— The problem —
In the post about an engagement ring, what price range does the writer say would be fine? Please answer briefly.

Worried about my (25f) boyfriend (26m) choice in engagement ring – what can I do?

r/

Essentially, my boyfriend was showing me something on Amazon the other day and I saw a “keep shopping for” with an engagement ring.

It was kind of a surprise, but at the same time he’s made it clear that marriage is on his mind. I would absolutely say yes… but I feel superficial because my concern is the ring itself.

It’s priced at $20, and not at all the style I would ever choose for myself. I know money isn’t everything, but the thought of something so cheap makes me really upset. I don’t expect anything crazy, but I feel like a ring is a representation of the value of our relationship – I only want to be married once, so I intend to use the ring the rest of my life. A ring that price is less than we usually spend on dinner, and I would imagine would tarnish very quickly.

Even something that is $100-200 would be fine with me honestly. Or at least just in a style I like. Is this really vain of me?

— Data rows —
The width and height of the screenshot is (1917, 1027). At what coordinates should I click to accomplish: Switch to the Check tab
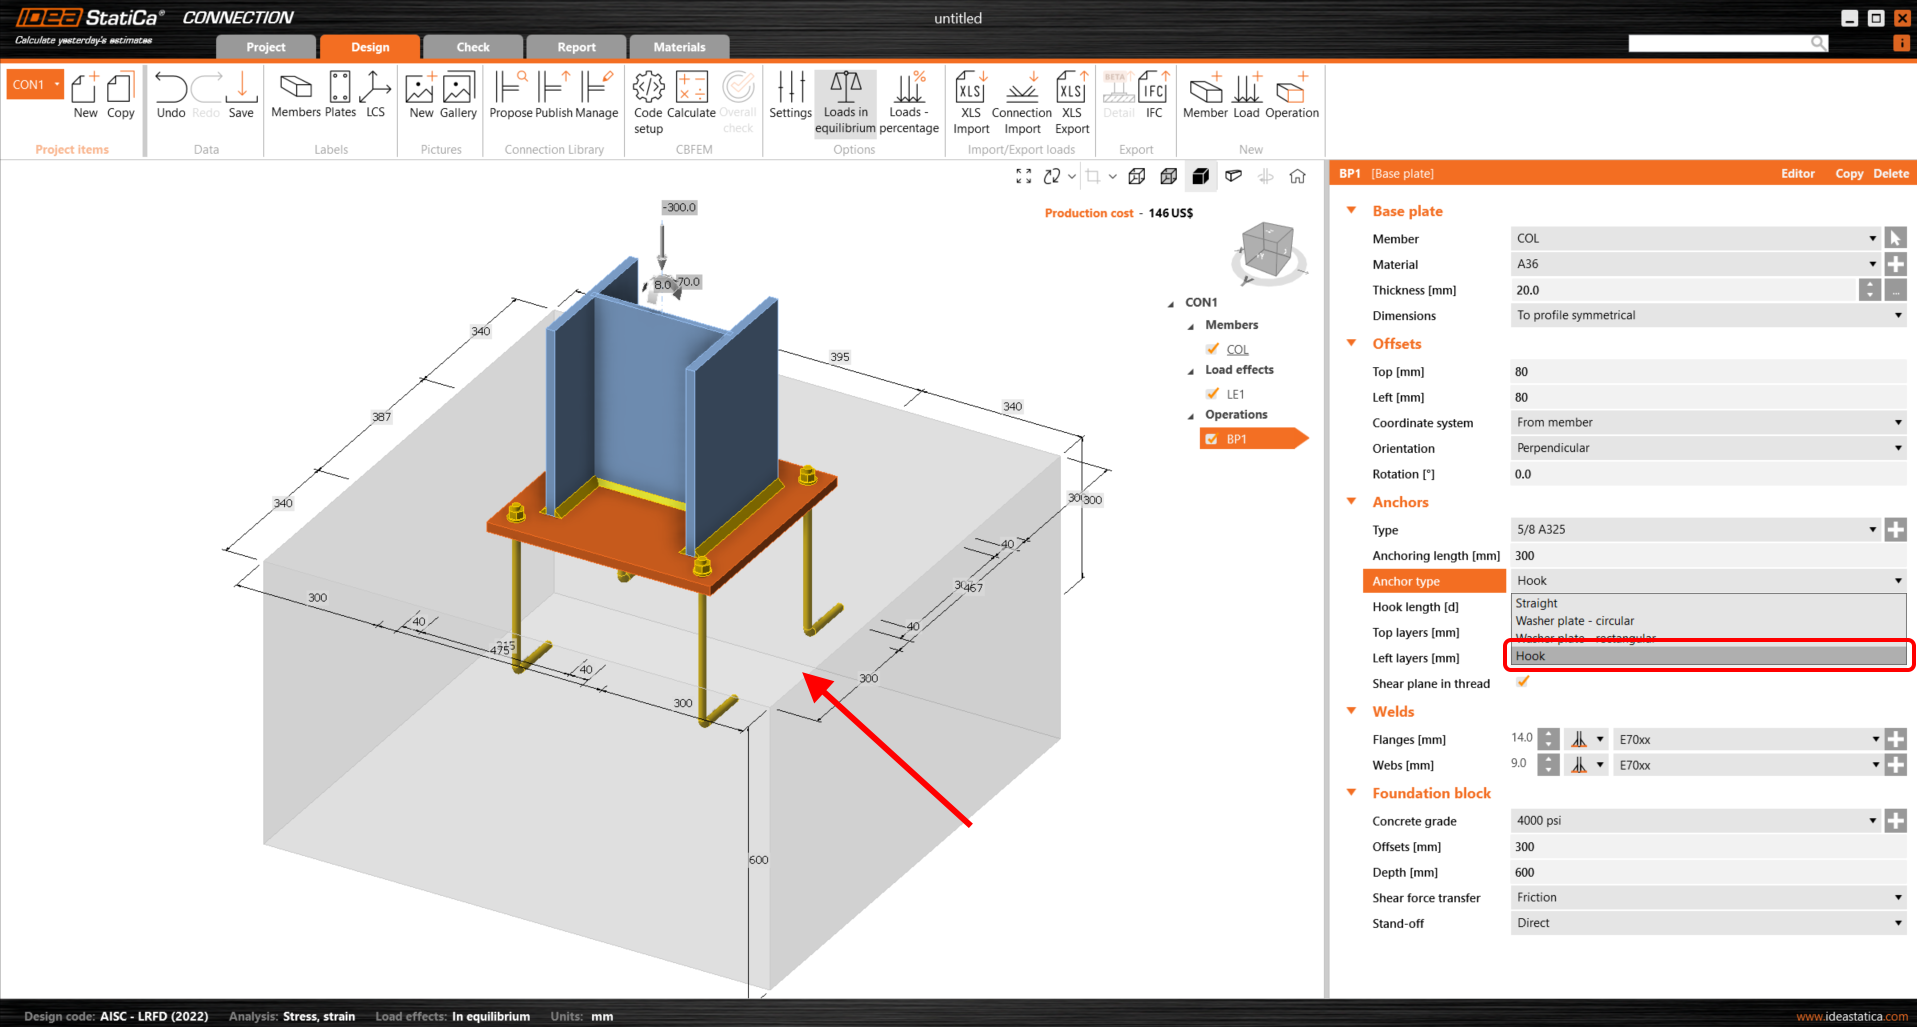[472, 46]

---

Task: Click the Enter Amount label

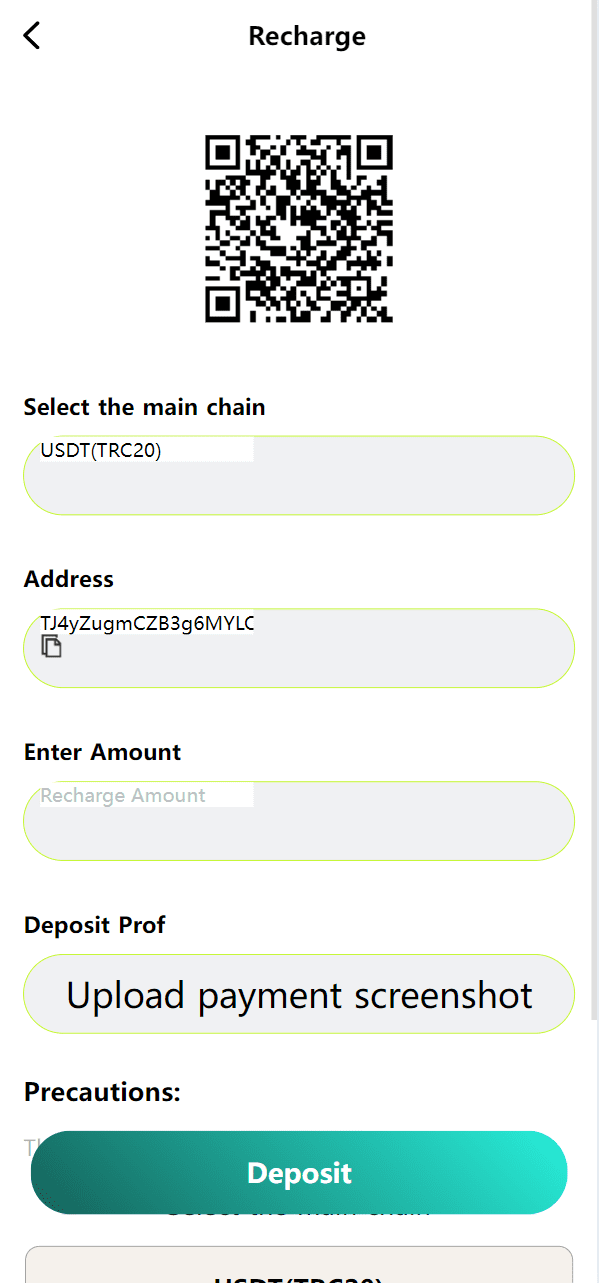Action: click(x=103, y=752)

— Written response —
$100-200.